My life moved onward, almost forgetting about the whole Tourette's thing. At that point, I was not as self-aware, not as prone to thought. I was just a kid who didn't know who he was. As I got into Junior High School, I kept feeling like I was weird, different. I moved through life with what I believed to be a completely abstract mindset. I struggled a lot with depression and anxiety. When I felt backed into a corner or like things were just about to snap, I panicked. I felt like I was suffocating. I needed air. Every fight our family had, I thought was the end of the world. Every insult from a classmate was attempted murder. I began playing with this pom-pom that my sister used for cheerleading. I would wrap it around my hand and shake it about, and my imagination would run wild. I would play whole scenes that I had invented. It felt like I was plugged into a generator. My mind was clear as I played, I could concentrate. But I only used it as a release for my emotions and imagination. My parents looked down on it. My father often said it was a blatant waste of time. In a way, it was. I could spend a whole Saturday with my pom-pom. My hand would go numb and wrinkled from sweat, but it didn't matter. My brain felt free. The pom-pom was soon replaced with a shirt, and it stayed a shirt for the years to come. It was one of my escapes. I didn't realize it then, but that shirt tic was a crucial key to my Tourette's. 

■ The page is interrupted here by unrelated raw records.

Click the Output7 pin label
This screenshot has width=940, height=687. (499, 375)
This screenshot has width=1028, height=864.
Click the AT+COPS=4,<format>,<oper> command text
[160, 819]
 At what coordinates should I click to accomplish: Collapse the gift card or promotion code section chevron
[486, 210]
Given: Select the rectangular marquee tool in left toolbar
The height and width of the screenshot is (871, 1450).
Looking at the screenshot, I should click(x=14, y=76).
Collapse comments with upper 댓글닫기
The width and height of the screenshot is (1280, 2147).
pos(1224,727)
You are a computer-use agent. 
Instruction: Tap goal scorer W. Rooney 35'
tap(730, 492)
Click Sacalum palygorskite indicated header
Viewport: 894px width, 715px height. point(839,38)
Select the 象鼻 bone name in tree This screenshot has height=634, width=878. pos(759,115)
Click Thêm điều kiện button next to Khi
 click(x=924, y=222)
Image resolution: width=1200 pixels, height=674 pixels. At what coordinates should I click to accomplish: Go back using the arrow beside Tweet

Skip ahead a few years, and a few important life changes. Despite failing nearly every class for two years and having to make them all up in two weeks, I graduated. Miraculously. My mother fought like a lion to get me to graduation. She got me to dig deep, to focus. She was, and still is my champion. My number one fan. My Chemistry teacher helped as well. She found out the 150+ hours of detention I had, and wrote them all off for me and also paid all my school fees. Over $400 she shovelled out for me. Why? "School, life, it all has a system. You need to know the system, Landen. You're smart. You'll change the world. Just learn the system, learn how to navigate it, and you'll ride it like a wave all the way to the end."Not only did I graduate, but I walked with everyone. It was a fantastic night. 

The next life issue was related to my broken faith. The age for LDS missionaries had been lowered, and everyone began to ask me, "When are you going on your mission?" Eventually, I had to tell everyone (parents and family included) that I was not going on a mission, and I insisted on the fact that "missions are not necessary in our faith to salvation. I'll be fine without squandering two years to serve people I don't know, eat weird foods I didn't like, and all this for a church where so many of its members had been unkind to me, and to my family, and I would rather stay home and play Pokemon than go to church for three hours." So I left to college instead. College was actually a huge opportunity for me, and I am grateful I went. My roommates were lifesavers. My introverted nature was immediately shut down by them. I would try to sneak into my room without talking and Talon Boss would stand in front of me and say, "We're going to eat ice cream over at the bishop's house. You're coming with us." They ripped me out of my depressed shell, and I opened up. It was an opportunity to round my personality out, and I began to see what I wanted to do with my life. My Tourette's had stayed almost invisible to this point, as well. 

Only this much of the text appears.